PASSAGE SHOWN ▸

# EE' Eggs not as bright as I thought..



## geminicowgirl (Sep 20, 2012)

My 3 hens are all doing well since I brought them home. 2 seem to be laying well, (it's only been about 4 days since I brought them home) the third has yet to lay any eggs yet. She is shy but seems to be the smartest one out of the bunch. They were all hatched last summer so they are all only just turning one. The eggs are blue and one almost has a green tint. Will they darken with age or will they always be this light?


----------



## Energyvet (Jul 25, 2012)

I believe the color will stay the same. I think that's one reason why people like EE is the beautiful color of their eggs.


----------



## geminicowgirl (Sep 20, 2012)

Yes that's what drew me to the breed but I had hoped for more vibrant colours lol


----------



## Sundancers (Jun 20, 2012)

I think it is the bird ... or that has been in my experience over the years. Right now I get a light green, a olive green, one pale blue and my son has a banty that will give us a robin egg blue. (and it is not much larger than that also.lol)

Of all the eggs over the years most have been on the pale side but very pretty non the less.

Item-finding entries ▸
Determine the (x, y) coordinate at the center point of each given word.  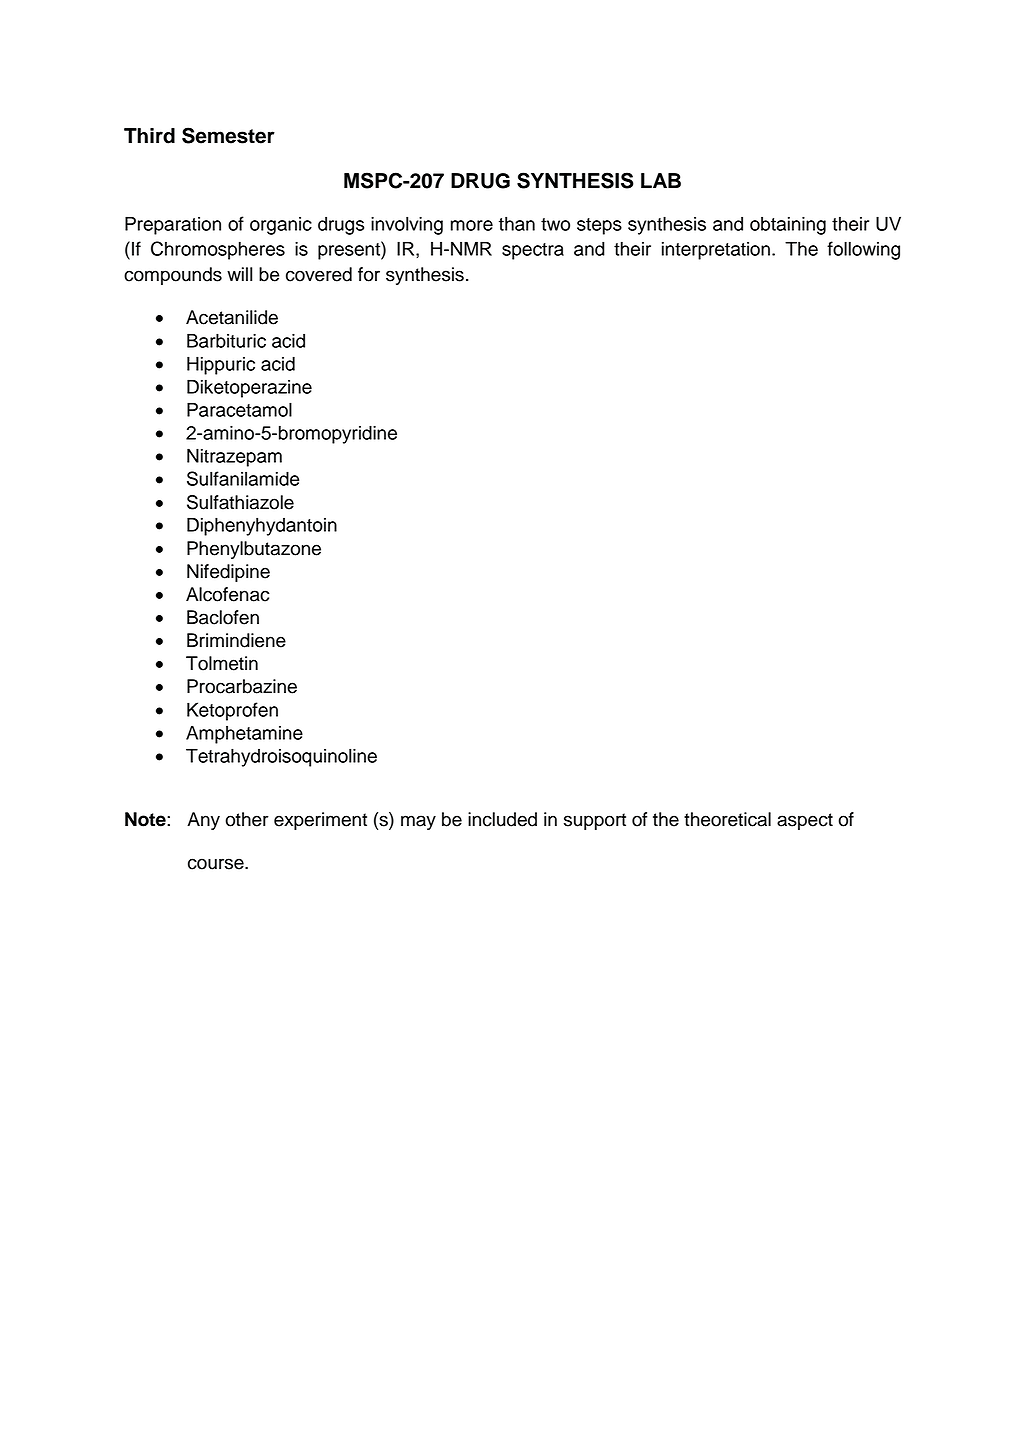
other (247, 819)
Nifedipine (228, 573)
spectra (533, 251)
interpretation (716, 251)
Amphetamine (244, 734)
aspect (805, 821)
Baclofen (223, 617)
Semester (228, 135)
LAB (661, 180)
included (502, 819)
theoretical (727, 819)
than (517, 223)
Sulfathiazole (240, 502)
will (239, 274)
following (863, 250)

SHORT PROBLEM 1 ▸
Decide whether each statement agrees with the forum thread on egg color, answering yes or no and quoting the deciding words of the thread. (a) All three hens had begun laying eggs. (b) Energyvet believes the egg color will stay the same. (c) Sundancers says most eggs over the years have been on the dark side.
SHORT PROBLEM 2 ▸
Repeat the portion of the egg-color forum thread starting at "Yes that's what" and ending at "non the less.".
SHORT PROBLEM 3 ▸
Carry the egg-color forum thread forward from its final sentence.

EXERCISE OUTPUT 1 ▸
(a) No: "the third has yet to lay any eggs yet."
(b) Yes: "I believe the color will stay the same."
(c) No: "Of all the eggs over the years most have been on the pale side but very pretty non the less."

EXERCISE OUTPUT 2 ▸
Yes that's what drew me to the breed but I had hoped for more vibrant colours lol


----------



## Sundancers (Jun 20, 2012)

I think it is the bird ... or that has been in my experience over the years. Right now I get a light green, a olive green, one pale blue and my son has a banty that will give us a robin egg blue. (and it is not much larger than that also.lol)

Of all the eggs over the years most have been on the pale side but very pretty non the less.

EXERCISE OUTPUT 3 ▸
----------



## cogburn (Jul 16, 2012)

They are almost a pastel green or blue, I have 3, and they will vary a bit, but tend to stay on the lighter side of green or blue.


----------



## Energyvet (Jul 25, 2012)

I just saw this in food and wine magazine:


----------



## geminicowgirl (Sep 20, 2012)

Very cool EnergyVet, what region are you from?


----------



## Energyvet (Jul 25, 2012)

I'm from New Jersey in the East Coast. I've lived in Ohio, Wisconsin and Nebraska too. But now I'm back where I started in NJ. I've had a lot of friends throughout my life that were Geminis. Are you in May or June?


----------



## geminicowgirl (Sep 20, 2012)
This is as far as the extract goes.